It is well-known that a handful of corporations are responsible for most of the world’s greenhouse gas emissions. And yet the private sector marches forward flaunting an insignia of impunity, due to slow adaptability by legal frameworks coupled with its diligent resistance. Practitioners and advocates across the world are therefore hard at work concocting creative ways to bring a scintilla of accountability to such actors. One of the most powerful results of such efforts has been the rights turn that climate litigation has taken, in which claimants use human rights arguments to hold governments and corporations accountable for their egregious climate change actions.
This emerging human rights & climate change (HRCC) field is transcending traditional means of targeting corporations (like tort law, liability, and criminal law) and is sure to expand its reach to corporate actors with breakthrough decisions like Milieudefensie et al v Royal Dutch Shell. For the first time, a corporation was held responsible for lowering its greenhouse gas emissions. Despite this, corporations continue to be secondary duty-bearers under international law and human rights obligations. They, in other words, continue to be fugitive.
This means that the HRCC movement must keep using its imagination. It should recognize the power of seemingly minor legal interventions and the use of less-shiny tools like the administrative agency. It should also be attentive to other forms of exploitation that are inherently—but not so obviously—linked to climate change, as targeting these can provide another avenue for climate change action. And we need all the help we can get.
Section 307 of the Tariff Act of 1930 (19 U.S.C. § 1307) prohibits the importation into the US of any goods made “wholly or in part” using forced, indentured, or convict labor in any part of the world. Once a petition is filed, the US Customs and Border Protection (CBP) conducts an investigation to determine whether to issue a Withhold Release Order (WRO) to prevent imports from entering the country.

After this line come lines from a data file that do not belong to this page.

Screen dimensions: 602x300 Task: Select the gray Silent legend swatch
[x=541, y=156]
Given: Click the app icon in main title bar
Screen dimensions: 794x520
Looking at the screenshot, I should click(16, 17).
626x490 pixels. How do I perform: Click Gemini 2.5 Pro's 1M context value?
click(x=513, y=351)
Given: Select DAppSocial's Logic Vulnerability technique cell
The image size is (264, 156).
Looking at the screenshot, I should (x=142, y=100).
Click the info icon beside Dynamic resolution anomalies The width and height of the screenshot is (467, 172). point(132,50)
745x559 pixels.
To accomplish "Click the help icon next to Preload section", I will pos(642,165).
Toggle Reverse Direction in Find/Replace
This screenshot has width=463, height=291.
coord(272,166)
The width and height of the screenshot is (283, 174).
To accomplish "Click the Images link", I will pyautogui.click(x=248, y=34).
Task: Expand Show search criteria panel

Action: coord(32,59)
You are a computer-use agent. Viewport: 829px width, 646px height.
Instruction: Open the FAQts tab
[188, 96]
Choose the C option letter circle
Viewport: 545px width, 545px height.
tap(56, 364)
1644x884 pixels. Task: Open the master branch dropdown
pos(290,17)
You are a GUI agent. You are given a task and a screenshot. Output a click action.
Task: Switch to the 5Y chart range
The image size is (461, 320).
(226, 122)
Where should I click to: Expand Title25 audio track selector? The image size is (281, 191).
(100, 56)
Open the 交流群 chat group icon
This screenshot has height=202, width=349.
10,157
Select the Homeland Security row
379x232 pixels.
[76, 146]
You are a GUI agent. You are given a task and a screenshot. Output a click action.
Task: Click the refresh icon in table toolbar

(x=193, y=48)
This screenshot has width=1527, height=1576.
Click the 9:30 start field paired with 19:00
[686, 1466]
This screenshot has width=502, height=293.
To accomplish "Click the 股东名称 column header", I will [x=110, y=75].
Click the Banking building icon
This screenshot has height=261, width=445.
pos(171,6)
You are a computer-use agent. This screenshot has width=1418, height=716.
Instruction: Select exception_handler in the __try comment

The business model of outsourcing lower-value activities throughout “supply chains” spanning countries with wide-ranging (think: weak) legal systems and human rights practices is at the core of value creation for multinational corporations. Indeed, the agriculture, food, garment, mining and extraction industries, to name a few, get more bang for the buck when using the labor of more than 24 million modern slaves. 19 U.S.C. § 1307 is designed to target this problem by closing the door on forced-labor products.
The lack of transparency that allows corporations to exploit and perpetuate modern slavery has also given them a green light to indulge in environmental attacks. Indeed, those individuals who perform forced labor often work for industries with the most egregious climate change impacts. Yet the inexistent recognition of 19 U.S.C. § 1307 as a tool for climate accountability points to a conceptual gap in advocacy—a lack of consideration for the nexus between modern slavery, environmental degradation, and climate change.
Let’s take the Brazilian beef industry as an example. As the world’s principal beef exporting country, Brazil exported a total of US$7.3 billion in beef in 2019 alone—equivalent to 21% of global beef exports. Brazilian civil society, the ILO, the UN Special Rapporteur on Contemporary Forms of Slavery, the US Department of State and the Congressional Research Service, among other institutions, have evidence that the industry is sustained by rampant forced labor. Indeed, over half of all rescues of forced labor victims between 1995 and 2020 took place in the livestock sector. The crime is often accompanied by environmental offences, as the cattle ranch workers are themselves hired to clear native forests for pasture. Uncoincidentally, the region with the highest incidence of slave labor in Brazil is the northern “deforestation arch,” including the Amazon Forest which is plagued by weak regulation. Between 2003 and 2014, over 21,000 workers were rescued from forced labor in the Amazon region alone, about 70% in the cattle raising sector. It is no secret that deforestation obliterates the Amazon’s ability to save humanity.
So, who is behind the monstrous Brazilian beef industry? JBS, Marfrig, and Minerva. Together, they are responsible for two-thirds of all Brazilian beef exports and account for over 40% of the Amazon rainforest’s slaughter capacity. The US is the fifth largest importer of Brazilian beef, importing 2.84% of all Brazilian exports, importing 56% of all Brazilian unprocessed beef exports between February and July 2020 alone. And it doesn’t stop there. Cattle raising in the Amazon has increased more than tenfold over the last 40 years. The US Department of Agriculture projects that Brazil’s export market share will reach 23% of global beef exports by 2028. With this impending storm, using the readily available 19 U.S.C. § 1307 as one of multiple tools to deter and bring awareness to both the human and climate grievances taking place in the Amazon Forest should be a no-brainer.
There are many other reasons why advocates should take advantage of 19 U.S.C. § 1307:
Even if not explicitly tied to climate, WROs have already been successfully issued against corporations, like those in the palm oil and mining industries. Using our imagination to take advantage of readily available tools, like 19 U.S.C. § 1307, to build a holistic climate movement that covers all its bases is the least we can do for our planet.